# Slayer Extreme



## kdbass (Jun 28, 2006)

I bought A Martin Slayer Extreme in '06. It took some getting used to but not too long.At even high percentage let off, if you so match as prematurely twitch, the arrow is gone! There is no creep! On the other hand though, I think this is what helps its accuracy because the arrow is long passed the rest before you can react to recoil. Drawing it back at 70# w/ this double cam setup is a neck puller. IBO is supposed to be 335 fps. I worked a Gold Tip 7595 arrow down to 348 grains and chronographed it. The best I could get was 317 fps. My normal arrows weigh 384 gr and the average speed for these was 292 fps. This setup has only a 6 1/2" brace height. I use a dropaway by UltraRest . The bow is so fast that the rest does not have enough time to fully drop before the string gets there and even w/ QuikSpin 2 1/2" vanes they still make contact. The oscillation in the arrows is incredible. The arrow is wobbling in what appears to be a downward path from 0-30 yards and then starts a flatter upward arced trajectory. From 0 to 28 yds the 20 yd pin was dead on! My 30,40,50, and 60 yd pins had only about 1/16" clear space" between them. The farther the shot, the flatter the arrow the more penetration it had. At 50 and 60 yds I would get consistant passthru's on a "Large Deer" McKenzie 3D target. The one big downside of all this speed is that your arrows need to be balanced absolutely perfect w/ ANY type of broadheads, including mechanicals!!!

==*==

--- TO DO ---
1. In the Slayer Extreme post, what brace height does the setup have?
2. Translate this sentence from the Slayer Extreme post into Spanish: "The best I could get was 317 fps."
3. Go on with the Slayer Extreme post from where it stops.
The material after this point is separate from the Slayer Extreme post.

--- DATA LINES ---
==*==

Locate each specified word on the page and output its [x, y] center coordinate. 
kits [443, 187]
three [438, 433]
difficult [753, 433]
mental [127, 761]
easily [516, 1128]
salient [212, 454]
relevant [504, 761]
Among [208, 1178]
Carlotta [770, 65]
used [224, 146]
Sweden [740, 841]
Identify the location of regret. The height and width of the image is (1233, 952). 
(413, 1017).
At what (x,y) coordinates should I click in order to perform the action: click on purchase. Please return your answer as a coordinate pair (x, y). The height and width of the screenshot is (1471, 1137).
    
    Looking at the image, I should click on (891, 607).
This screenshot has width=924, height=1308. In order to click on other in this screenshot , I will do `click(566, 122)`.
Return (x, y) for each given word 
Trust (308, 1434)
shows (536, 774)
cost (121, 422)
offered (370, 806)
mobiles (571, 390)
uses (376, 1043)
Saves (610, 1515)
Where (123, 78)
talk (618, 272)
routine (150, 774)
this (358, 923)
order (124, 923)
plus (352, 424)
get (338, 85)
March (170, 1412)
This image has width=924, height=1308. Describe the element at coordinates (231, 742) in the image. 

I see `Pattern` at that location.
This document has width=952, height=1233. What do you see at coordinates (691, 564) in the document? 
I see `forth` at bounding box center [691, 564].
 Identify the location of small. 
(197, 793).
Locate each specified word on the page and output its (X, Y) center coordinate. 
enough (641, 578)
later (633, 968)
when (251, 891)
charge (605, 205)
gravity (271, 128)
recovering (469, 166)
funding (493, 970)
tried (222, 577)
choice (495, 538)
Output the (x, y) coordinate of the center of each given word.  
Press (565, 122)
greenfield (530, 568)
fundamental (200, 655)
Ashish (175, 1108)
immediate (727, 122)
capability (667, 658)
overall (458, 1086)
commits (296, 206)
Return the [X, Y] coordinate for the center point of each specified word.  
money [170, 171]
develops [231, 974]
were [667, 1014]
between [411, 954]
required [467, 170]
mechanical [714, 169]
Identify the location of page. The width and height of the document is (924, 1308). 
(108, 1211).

==*==

--- ANSWERS GIVEN ---
1. The setup has a 6 1/2" brace height.

2. Lo mejor que pude conseguir fue 317 fps.

3.
----------



## BDOG6351 (Aug 16, 2004)

*bow*

That would be a interesting product to evaluate, Martin did not send the Slayer but Id be willing to contact them if there was enough interest. Please PM me if interested

Jon Teater


----------



## HerdControlSpec (Jan 12, 2007)

BDOG6351 said:


> That would be a interesting product to evaluate, Martin did not send the Slayer but Id be willing to contact them if there was enough interest. Please PM me if interested
> 
> Jon Teater


I would also like to see the Slayer included in the test. This is a bow that I would like to shoot, but no dealers anywhere around. The test would help me decide if it is worth taking a drive for, before I buy another bow this year.


----------



## Devil Dog (Feb 20, 2007)

*Slayer*

I have a 04 slayer. I shot it about 20 times. I love it so far i shoot fingers feels good when i shoot it have mine set at 60#. I need a new target so i can test it more.It blows my old Martin lynx away. it is fast and powerfull . there is a tv show on the mens channel i think its called extreme hunting or something like that. The guy on the show uses a slayer to hunt with its awsome what he can do with it that`s what made me pick one up. I bought it off this web sight for a good price there is some on ebay for a good deal to.


----------



## jackdale1970 (Apr 29, 2006)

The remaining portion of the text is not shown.